# Spam from DBSTalk



## brafish

Spam from DBSTalk? Really??? Whoever sent it, has access to my dbstalk email address.

Note the grammar and spelling, even it was legit I don't think I'd trust my life on one of their boats...

links and phone numbers have been edited out



> from: DBSTalk Admin [email protected]
> reply-to: [email protected]
> to: <edited out>
> date: Sun, Mar 11, 2012 at 1:50 PM
> subject: Home Theater Cruise Setting Sail - November 25th 2012!
> mailed-by: dbstalk.com
> 
> Hello DBSTaljk Member brafish!
> 
> Not sure if you may be aware, but their is a travel program that happens one a year called the Home Theater Cruise™. It is a theme based cruise that bring people together that have a like interest. In this case, home audio and video. During the cruise not only can not meet with other members of the community, but also attend conferences on board on various topics.
> 
> So this is just a quick note that the Home Theater Cruise™ is setting sail to the Eastern Caribbean for the 2012 voyage. We have set up a 7-night cruise aboard the wonderful Royal Caribbean Allure Of The Seas, the largest cruise ship at sea!
> 
> Setting sail from Ft Lauderdale, Florida, on November 25th, 2012, we will have three port stops that include Nassau Bahamas, St Thomas, and St Maarten! Of course we have home theater related conferences on board with a special guests from around the industry. These conferences are still in the planning stages, but we have already received word from Joe Kane that he will of course be back to give a talk.
> 
> So if you are looking to vacation this year, and have not yet already made plans or yet booked with us, please consider joining the Home Theater Cruise™ event. Full information can be found at our Home Theater Cruise site and cabins are already starting to fill. You can also reach out to Cherie Isik, of Anchors Away Cruise Center, at <edited out> for current cabin rates and availability. (Reminder: As a group event, you must book via our travel agency.)
> 
> We are also happy to say we again will be supporting our "wounded warriors" by having an auction for home theater gear on the last night to benefit the Segs4Vets foundation. 100 percent of the funds raised goes to help wounded veterans via this foundation.

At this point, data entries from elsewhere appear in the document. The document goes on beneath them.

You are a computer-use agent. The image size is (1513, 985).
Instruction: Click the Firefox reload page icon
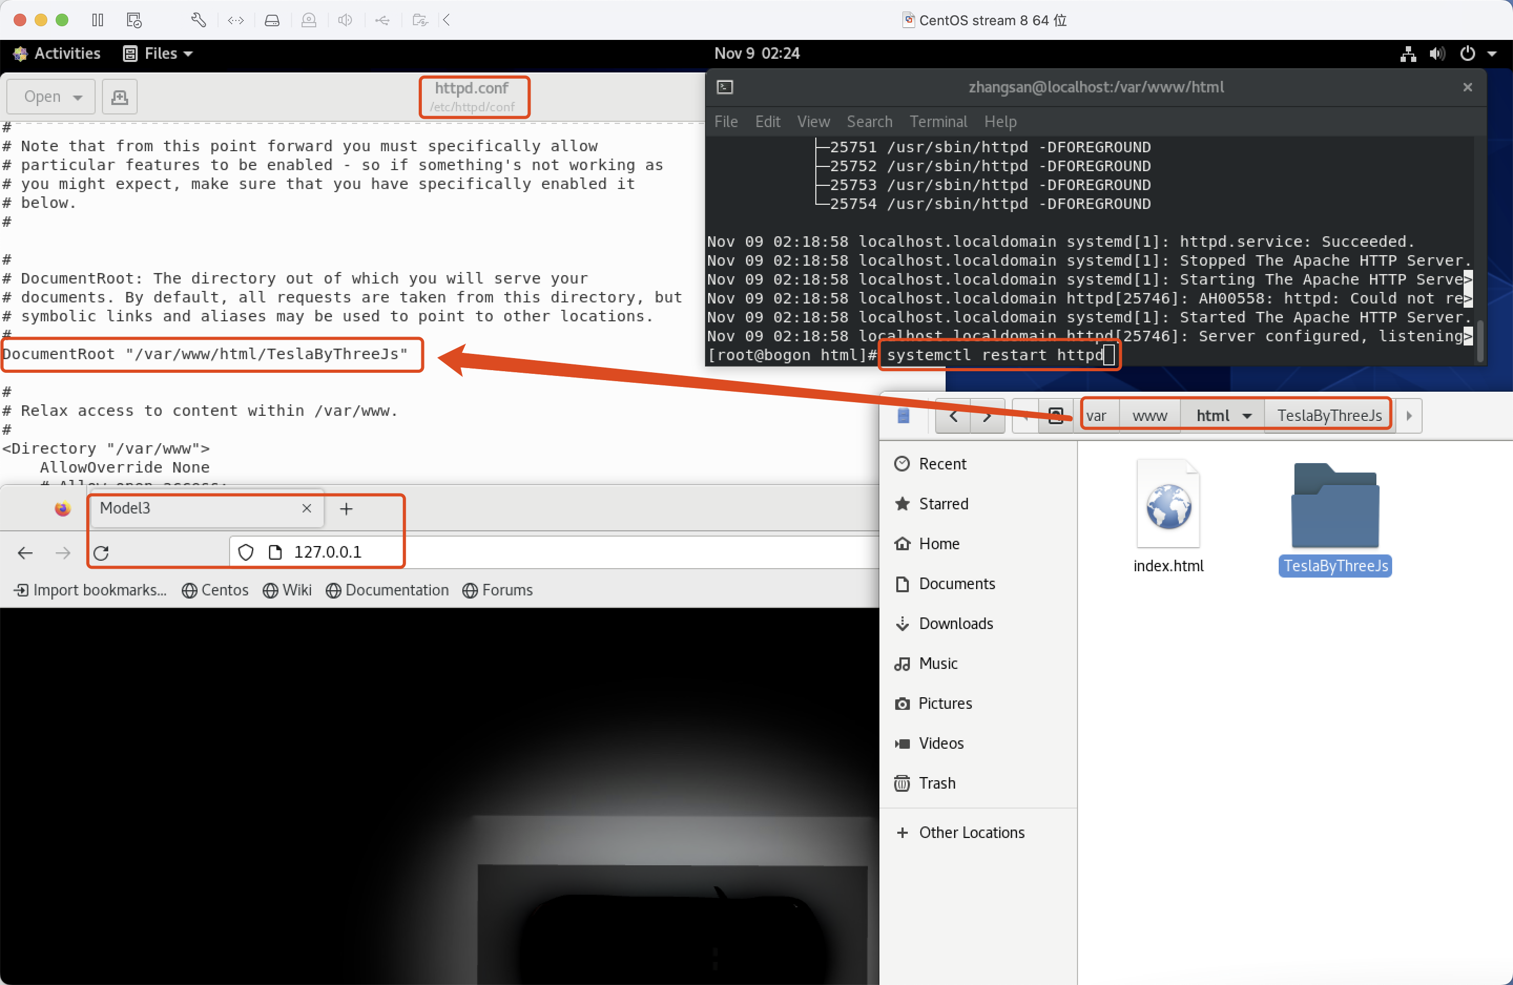(x=101, y=553)
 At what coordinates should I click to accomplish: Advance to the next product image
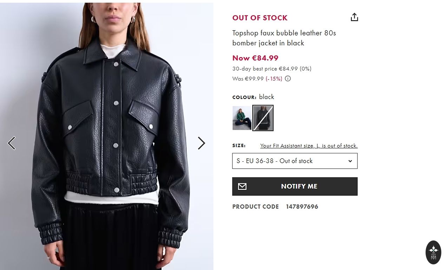(201, 143)
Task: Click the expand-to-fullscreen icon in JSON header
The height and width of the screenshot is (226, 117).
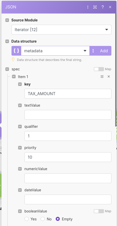Action: pos(95,7)
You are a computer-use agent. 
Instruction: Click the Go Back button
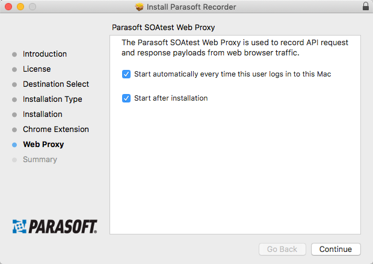[282, 249]

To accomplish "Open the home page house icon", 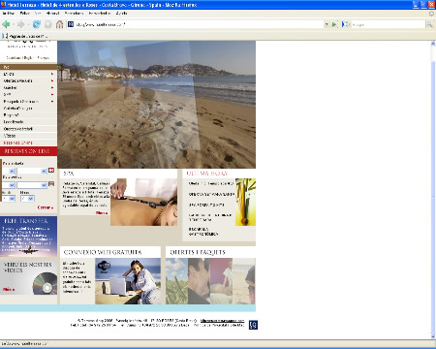I will point(59,24).
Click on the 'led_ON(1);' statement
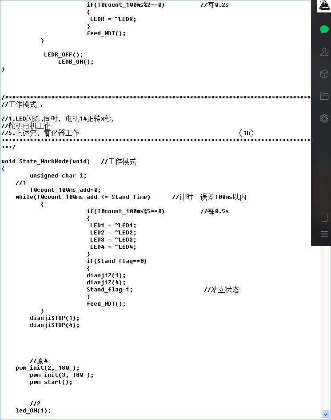Screen dimensions: 331x420 pos(33,411)
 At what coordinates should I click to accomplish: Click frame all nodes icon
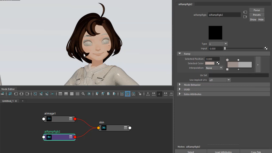point(35,94)
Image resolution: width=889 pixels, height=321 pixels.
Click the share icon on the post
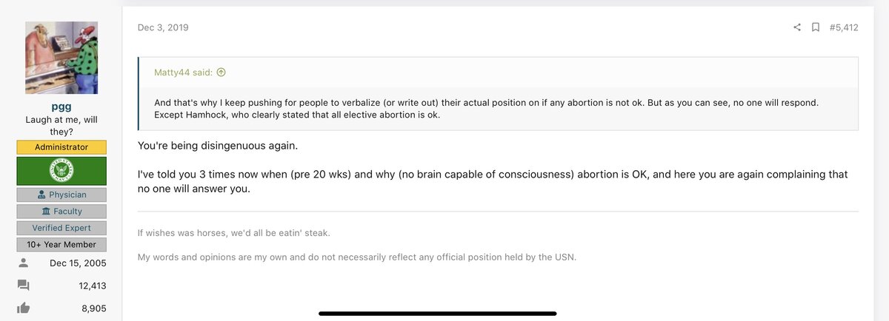797,27
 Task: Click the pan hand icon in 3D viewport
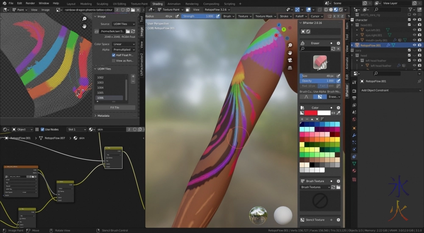(x=290, y=53)
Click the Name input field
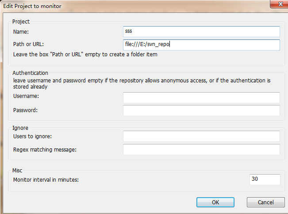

For more information please visit on Segs4Vets please see... <edited out> Along this line, we are also happy to announce we are providing discounts to anyone who is a veteran or is currently an active armed forces member that may be looking to sail with is. (Proper ID required.) Please discuss with Cherie for more information.
> 
> Looking forward to welcoming you aboard on November 25, 2012!!!
> 
> Special Regards,
> 
> David Bott
> Founer
> Home Theater Cruise, LLC
> <edited out>
> 
> Cherie Isik
> Anchors Away Cruise Center
> <edited out>
> <edited out>
> Click here to unsubscribe


----------



## Davenlr

I would not call it spam. You have the option to opt out of mailings.


----------



## hdtvfan0001

It's not SPAM.

But the spelling is embarrasingly-poor stuff.

The ownership of DBSTalk and AVSForum have some commonality...so the invite went out to a large list of folks.


----------



## dsw2112

hdtvfan0001 said:


> But the spelling is embarrasingly-poor stuff.


No kidding :nono2:


----------



## JACKIEGAGA

I got it also


----------



## MysteryMan

JACKIEGAGA said:


> I got it also


Same here. Definitely should have been proof read before sending.


----------



## klang

Got it. Deleted it. What's the big deal?


----------



## David Bott

Hi All...

Yes, it was all me and I take full blame. I guess it should not have been such as "quick note" to the point it was not checked and rechecked by someone other than myself. I even missed "Founder" for goodness sake!

I did catch the DBSTalk blunder at the top but it was already sent to 10K at that point. But all, all me, all my mistake, and just me making me, well, look very poor.

It does not reflect well on any of the sites or companies I operate and own that's for sure. And this case worse on the cruise which we have been doing from 2002.

In any case, not spam, just trying to get people together for a fun time on a cruise whomever may care to attend.

*DISCLAIMER*: All spelling and grammatical errors done on purpose for the proofreadingly challenged...


----------



## trh

I didn't think it was a big deal. I scanned it quickly when it came in, and knowing I had no desire for a cruise (even a themed cruise), I deleted the email. 

I know I can go under my UserCP to edit my profile and turn off these "occasional" emails, but I can't remember getting any prior emails from this site.


----------



## Carolina

I don't understand the place where in the CP it talks about email from Admins. I had the box checked and got an email then I unchecked the box and still got an email


----------



## David Bott

Seeing it was not set that way when the database was imported into the mailing system, please be so kind to use the Unsubscribe Link at the bottom of the email. That then sets the mailing system directly. 

Thanks


----------



## Carolina

I can't do that as I no longer have the emails.


----------



## David Bott

I have taken care of it.


----------